Transit — including options for electric buses and light-rail systems — must expand to provide a less carbon-intensive alternative for commuters and others.
Electric vehicles — already seen as a more-accessible option for many — must be supported with a network of charging stations. And greater use of EVs by government agencies and companies should be encouraged for their vehicle fleets.
Bike paths and walkable neighborhoods will encourage physical activity that promotes health and reduces carbon emissions.
Support for child care programs will help parents reconnect with training, education, jobs and careers.
College education funding and support for trade and apprenticeship programs are necessary to build back the nation’s workforce with the skills necessary for family-wage jobs that urgently need skilled and knowledgeable workers.

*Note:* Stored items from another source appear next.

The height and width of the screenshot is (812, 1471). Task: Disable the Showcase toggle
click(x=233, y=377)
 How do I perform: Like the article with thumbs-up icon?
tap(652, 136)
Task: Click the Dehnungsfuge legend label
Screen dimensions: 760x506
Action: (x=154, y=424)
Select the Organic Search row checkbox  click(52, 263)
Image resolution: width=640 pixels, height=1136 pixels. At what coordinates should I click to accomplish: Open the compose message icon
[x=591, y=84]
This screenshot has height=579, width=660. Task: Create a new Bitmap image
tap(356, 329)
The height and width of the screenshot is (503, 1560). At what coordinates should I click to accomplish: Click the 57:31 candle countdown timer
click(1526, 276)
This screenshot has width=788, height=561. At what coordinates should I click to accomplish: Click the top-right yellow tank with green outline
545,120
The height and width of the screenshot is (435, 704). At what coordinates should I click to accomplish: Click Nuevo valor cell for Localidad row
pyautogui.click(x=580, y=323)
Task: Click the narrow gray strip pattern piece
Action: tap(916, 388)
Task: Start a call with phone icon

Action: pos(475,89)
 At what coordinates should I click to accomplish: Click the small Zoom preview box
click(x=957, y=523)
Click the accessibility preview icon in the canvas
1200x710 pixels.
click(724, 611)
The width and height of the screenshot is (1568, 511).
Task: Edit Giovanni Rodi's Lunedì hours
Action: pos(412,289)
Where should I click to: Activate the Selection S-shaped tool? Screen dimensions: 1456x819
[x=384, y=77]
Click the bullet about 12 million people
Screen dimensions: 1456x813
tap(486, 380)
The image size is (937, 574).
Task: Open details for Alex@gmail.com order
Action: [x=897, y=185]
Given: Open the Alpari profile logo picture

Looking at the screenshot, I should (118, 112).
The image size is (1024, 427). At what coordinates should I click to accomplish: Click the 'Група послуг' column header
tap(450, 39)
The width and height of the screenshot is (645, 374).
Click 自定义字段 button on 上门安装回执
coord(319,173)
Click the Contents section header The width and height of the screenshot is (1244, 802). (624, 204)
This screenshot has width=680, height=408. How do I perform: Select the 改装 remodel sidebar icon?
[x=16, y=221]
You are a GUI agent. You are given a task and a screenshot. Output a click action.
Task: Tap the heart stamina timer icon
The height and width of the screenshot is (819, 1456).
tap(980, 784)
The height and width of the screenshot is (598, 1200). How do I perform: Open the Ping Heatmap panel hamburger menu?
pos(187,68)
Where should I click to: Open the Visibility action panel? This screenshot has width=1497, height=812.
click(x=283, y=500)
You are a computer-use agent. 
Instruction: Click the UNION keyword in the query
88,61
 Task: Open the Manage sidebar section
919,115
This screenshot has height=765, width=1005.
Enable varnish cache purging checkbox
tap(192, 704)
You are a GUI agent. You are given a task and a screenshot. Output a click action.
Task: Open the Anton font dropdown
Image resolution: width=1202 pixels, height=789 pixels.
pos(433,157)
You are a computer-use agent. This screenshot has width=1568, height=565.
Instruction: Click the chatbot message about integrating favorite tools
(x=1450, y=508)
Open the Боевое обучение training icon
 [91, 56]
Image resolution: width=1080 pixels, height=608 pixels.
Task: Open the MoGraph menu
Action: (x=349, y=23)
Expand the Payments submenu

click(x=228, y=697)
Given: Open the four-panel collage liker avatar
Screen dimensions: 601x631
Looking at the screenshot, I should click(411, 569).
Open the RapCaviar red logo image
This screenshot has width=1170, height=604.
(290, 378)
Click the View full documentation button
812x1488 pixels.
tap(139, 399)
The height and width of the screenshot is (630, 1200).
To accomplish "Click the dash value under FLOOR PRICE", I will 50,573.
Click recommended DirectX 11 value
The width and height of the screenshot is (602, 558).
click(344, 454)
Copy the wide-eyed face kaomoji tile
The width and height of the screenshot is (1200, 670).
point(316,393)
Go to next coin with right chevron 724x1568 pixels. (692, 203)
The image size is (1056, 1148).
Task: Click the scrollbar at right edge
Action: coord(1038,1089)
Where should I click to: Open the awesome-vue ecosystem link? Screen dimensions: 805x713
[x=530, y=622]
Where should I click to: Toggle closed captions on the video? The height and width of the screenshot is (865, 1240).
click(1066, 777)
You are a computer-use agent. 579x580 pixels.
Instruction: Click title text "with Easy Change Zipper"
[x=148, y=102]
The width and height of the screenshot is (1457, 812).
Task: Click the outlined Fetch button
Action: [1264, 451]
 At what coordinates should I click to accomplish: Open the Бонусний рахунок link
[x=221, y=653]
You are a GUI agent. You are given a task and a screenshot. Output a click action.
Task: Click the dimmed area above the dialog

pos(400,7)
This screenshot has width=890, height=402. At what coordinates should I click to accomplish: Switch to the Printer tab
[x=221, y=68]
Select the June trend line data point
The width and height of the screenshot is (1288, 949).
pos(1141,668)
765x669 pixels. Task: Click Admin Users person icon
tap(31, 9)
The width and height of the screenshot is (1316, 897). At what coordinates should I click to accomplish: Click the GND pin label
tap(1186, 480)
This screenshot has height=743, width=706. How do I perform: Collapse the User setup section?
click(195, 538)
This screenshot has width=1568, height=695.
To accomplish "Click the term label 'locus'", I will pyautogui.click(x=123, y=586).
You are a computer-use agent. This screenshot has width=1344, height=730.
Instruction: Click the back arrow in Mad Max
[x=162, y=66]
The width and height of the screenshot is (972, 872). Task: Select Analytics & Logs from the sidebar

Those investments, as much as any road, provide the infrastructure on which our nation’s economy and society can thrive.
Back in April, a Marist poll, conducted for NPR and the PBS News Hour, found that 56 percent of those polled supported Biden’s American Jobs Plan, and that was at the full $2.25 trillion he originally proposed.
Passage of these and other investments will take compromise and perhaps some fortitude by Democrats to move along with or without Republican support; but any compromise should not result in weak-tea proposals that short-change America’s needs.
Just ahead, there is an exit ramp off this Mobius strip.